• [WHAT THE TASK ASKS]: The exercise asks you to copy every line below in which "Open" appears.

++++ RECORDED DATA ++++

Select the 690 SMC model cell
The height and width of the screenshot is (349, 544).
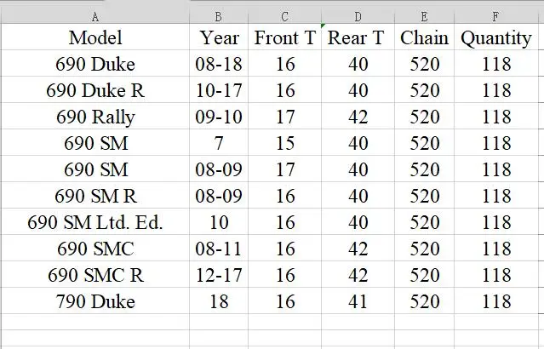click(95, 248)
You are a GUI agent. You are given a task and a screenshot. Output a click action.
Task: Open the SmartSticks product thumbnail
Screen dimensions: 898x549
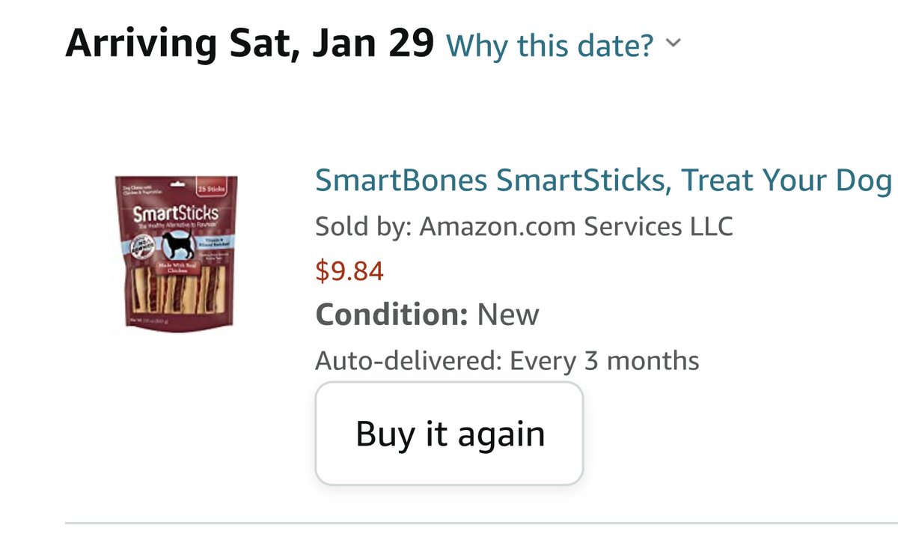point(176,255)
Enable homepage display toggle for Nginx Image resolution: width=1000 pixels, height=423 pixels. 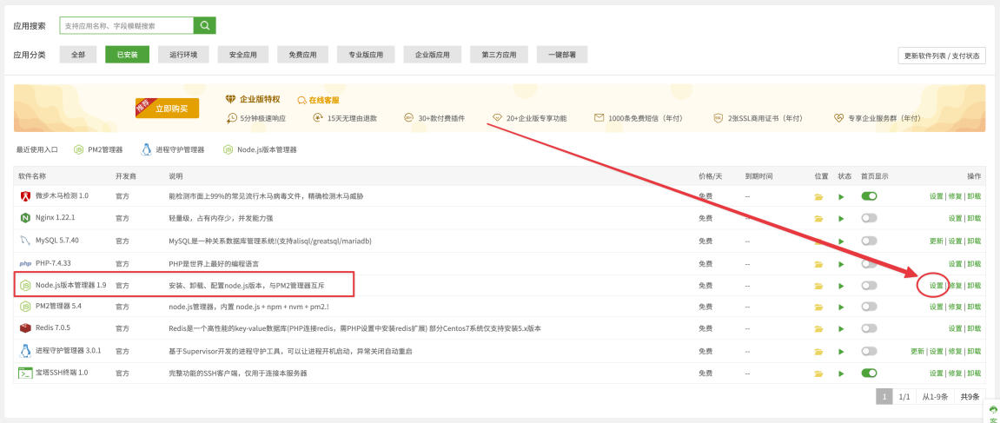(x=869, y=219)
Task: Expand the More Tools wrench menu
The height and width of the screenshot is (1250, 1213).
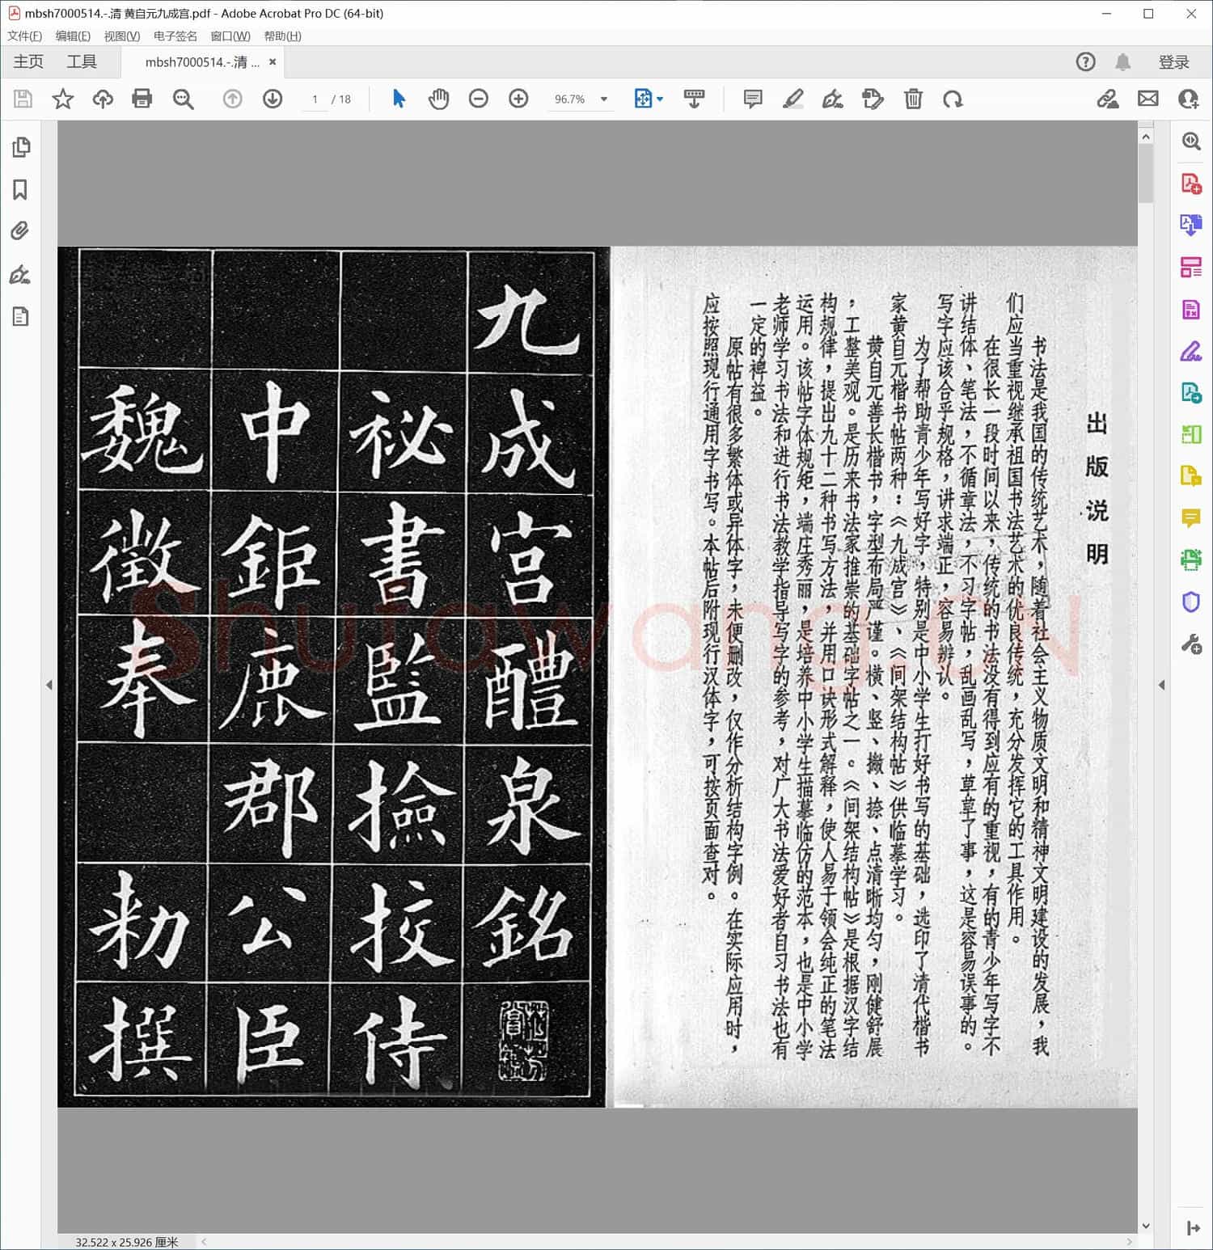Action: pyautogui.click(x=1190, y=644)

++++
++++ RECORDED DATA ++++

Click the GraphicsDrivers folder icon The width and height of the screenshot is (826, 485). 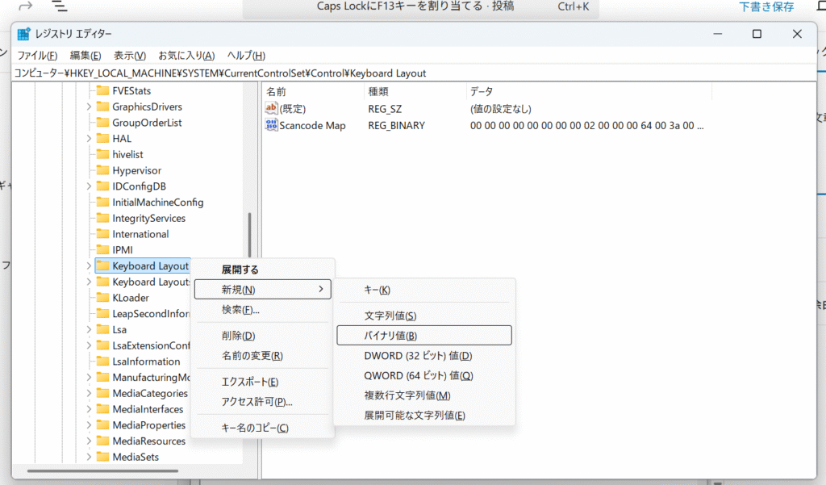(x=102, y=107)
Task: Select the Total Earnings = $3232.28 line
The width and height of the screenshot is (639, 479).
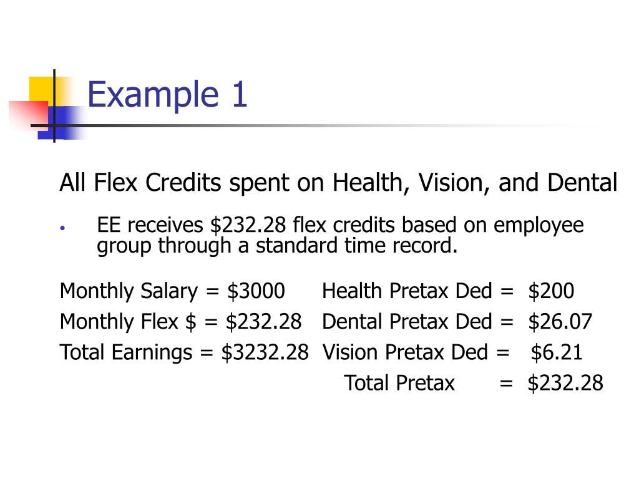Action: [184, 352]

++++
++++ RECORDED DATA ++++

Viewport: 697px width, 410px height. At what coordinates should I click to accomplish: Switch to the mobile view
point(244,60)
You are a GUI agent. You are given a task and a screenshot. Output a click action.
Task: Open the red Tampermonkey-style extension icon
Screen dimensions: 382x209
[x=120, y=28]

++++

• [ANSWER TO THIS PROBLEM]:
Task: Open the SmartSticks product thumbnail
Task: Open the red Tampermonkey-style extension icon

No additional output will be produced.